Recommendations for controlling costs

Sometimes markets create severe downward pricing pressures and you will lose autonomy over the pricing decision. To remain competitive when downward pricing pressures are being applied in your market, you must find ways to control your costs and increase your profit margins.

Consumables costs: Bidding exercises with vendors can be helpful to reduce your consumables costs. You must have a working spreadsheet of all the SKUs (items) it takes to run your practice for this strategy to be effective. We have a list of items that are not negotiable and a list of items that we review as a team each calendar year starting in September.

Employee efficiency analysis: Take the time to look for and improve inefficiencies in clinical operations. Use timed analysis of procedures and create a baseline by which you can evaluate workflows and look for improvements that reduce the use of your most valuable asset, chair time.

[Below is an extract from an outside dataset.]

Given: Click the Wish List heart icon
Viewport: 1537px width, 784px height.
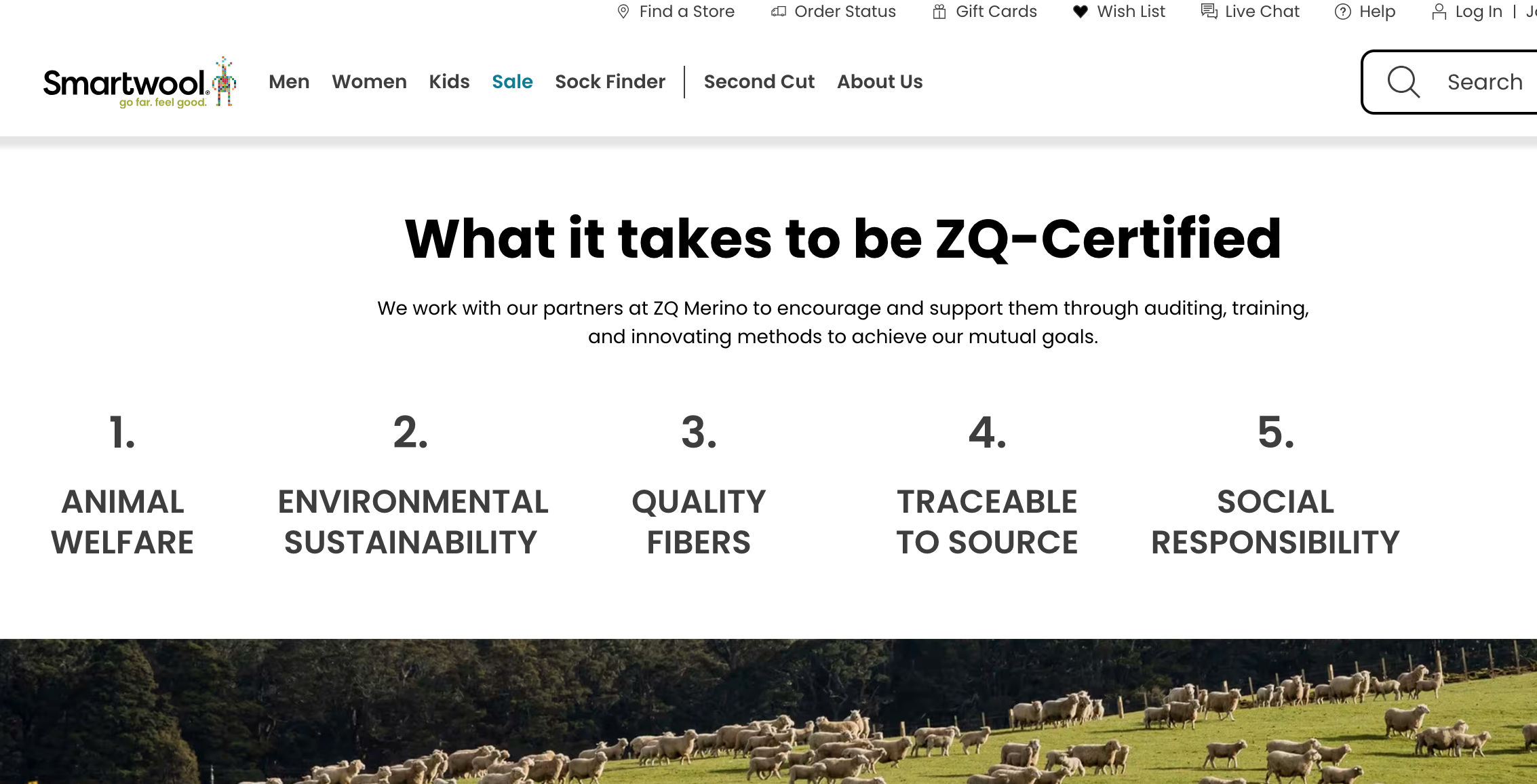Looking at the screenshot, I should [1081, 12].
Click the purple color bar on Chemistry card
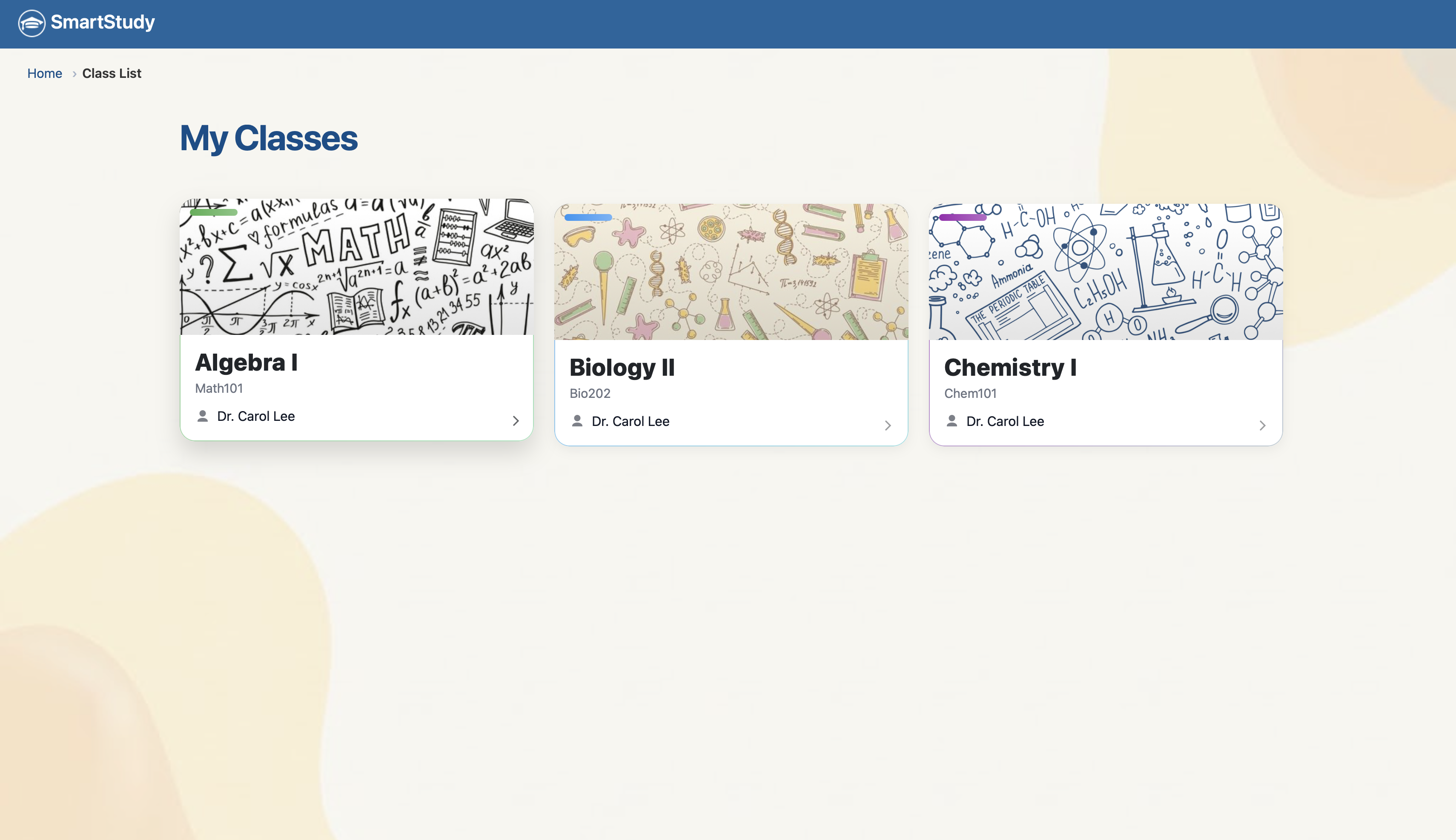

Doctor efficiency analysis: Are you trained in the best practices for procedures that you are performing? Doing something in less time does not always mean it is of lower quality. The amount of time a procedure takes and the quality created are not perfectly correlated. Time yourself and benchmark that against improvements that may be made through technology investment or educational investment.

Labs: When it comes to evaluating your relationship with lab services, the best practice is to evaluate what you are really paying for. A cheap crown in the short run may not be that cheap in the long run.

Conclusion

Pricing in dentistry is a complex process that includes third-party entities and autonomous players setting prices in the same marketplace. This article does not attempt to fully answer all the questions you may have but hopefully gives you some tools to start organizing frameworks in your office to evaluate current practices and adjust as you see fit.

Bill Layman, DMD, MBA, attended dental school at the Medical University of South Carolina and was an orthodontic resident at Vanderbilt University. After starting a paperless, digital orthodontic office in 2004, he completed a master of business administration degree at the Wharton School at the University of Pennsylvania. He devotes his efforts to developing full digital workflows that eliminate the need for impressions, reduce reliance on outside aligner companies, and are able to direct print orthotic dental splints.